Lorsque le pétitionnaire est, pour le terrain faisant l'objet de la demande de permis, titulaire d'une promesse de vente qui n'a pas été remise en cause par le juge judiciaire à la date à laquelle l'autorité administrative se prononce, l'attestation par laquelle il déclare remplir les conditions pour déposer la demande de permis ne peut, en l'absence de manœuvre frauduleuse, être écartée par l'autorité administrative pour refuser de délivrer le permis sollicité.

Tel était le cas dans la présente affaire.

Une société est titulaire d’une promesse consentie par la commune pour la vente du terrain d'implantation du projet et d'une délibération du conseil municipal de cette commune approuvant cette vente. Elle fournit donc, lors du dépôt de sa demande de permis d'aménager, l'attestation prévue par le code de l’urbanisme (art. R. 441-1) en sa qualité de propriétaire.

 Le maire de la commune ayant retiré le permis d'aménager dont la société était devenue tacitement bénéficiaire le 18 février 2015 au motif qu'une délibération du conseil municipal du 6 novembre 2014 avait constaté la caducité de la vente, il a estimé que le pétitionnaire n’avait pas (ou plus) la qualité requise pour obtenir le permis d'aménager. Or il résulte de l’instruction devant la cour administrative d’appel qu'à la date de naissance du permis tacite, le juge judiciaire, qui était seulement saisi d'une action engagée pour contester la caducité de la promesse de vente, n'avait pas remis en cause la validité de cette promesse.

Ainsi, la société, à la date du dépôt de sa demande de permis d’aménager était fondée à se prévaloir de la qualité de propriétaire et l'attestation qu’elle a fournie à cet effet, sans aucune manœuvre frauduleuse, ne pouvait être écartée par la commune au prétendu motif que le permis d'aménager tacite obtenu par cette société était illégal. Par voie de conséquence, était illégal retrait de ce permis auquel elle a procédé.

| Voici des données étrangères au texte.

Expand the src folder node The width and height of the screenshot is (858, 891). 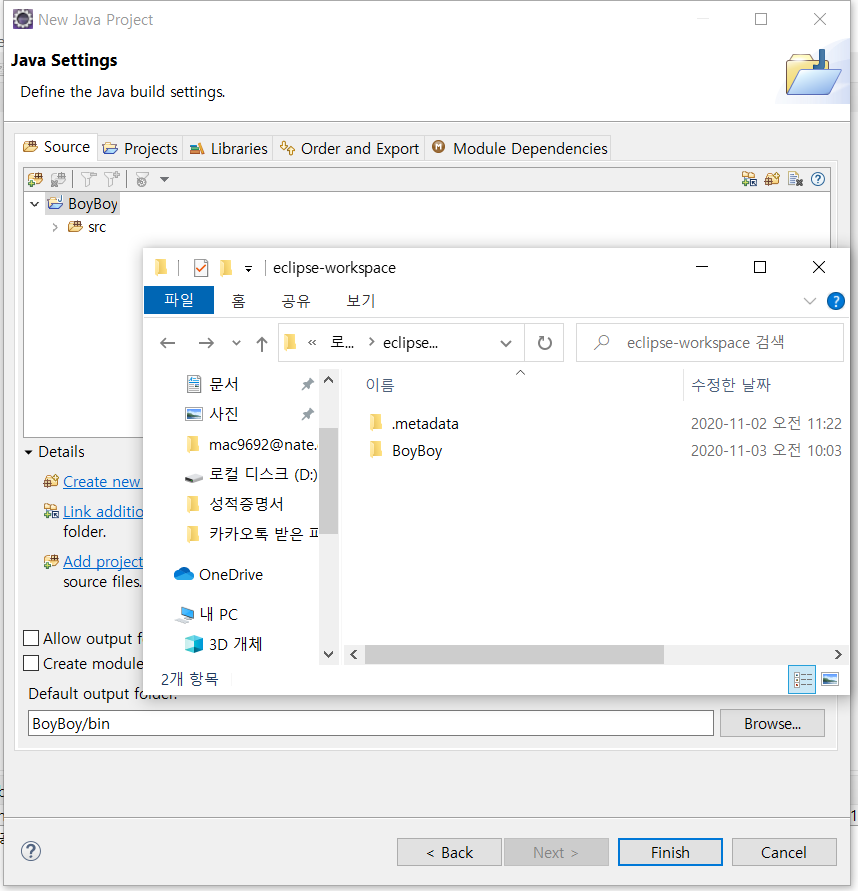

(12 février 2020, Commune de Norges-la-Ville, n° 424608)

 

150 - Permis de construire - Intérêt pour le contester - Propriétaire voisin et riverain de la voie où sera édifiée la construction - Cassation avec renvoi.

Pour rejeter le recours en annulation du permis de construire qu’il contestait, un tribunal administratif estime que le requérant n’a pas d’intérêt pour agir.

Rappelant les conditions, désormais assez restrictives, d’appréciation de l’intérêt pour agir en excès en annulation d'un permis de construire, de démolir ou d'aménager, le Conseil d’État annule ce jugement pour qualification inexacte des faits.

En effet, le permis de construire litigieux concerne la construction d'une résidence de tourisme de dix-huit suites après démolition de la construction existante sur un terrain situé en face de la villa du demandeur. Alors que le terrain d'assiette du projet supporte actuellement un bâtiment d'un seul étage à usage d'hôtel-restaurant, d'une surface de 630 m² et d'une hauteur de 8,5 mètres, le projet autorisé par le permis de construire attaqué prévoit la construction d'un bâtiment de deux étages d'une surface de 956 m², pour une hauteur totale de 11,5 mètres, de nature à porter ainsi atteinte aux conditions de jouissance de sa propriété par M. du Beaudiez, notamment à sa vue et à sa tranquillité. C’est donc à tort que les premiers juges lui ont dénié un intérêt à contester le permis litigieux.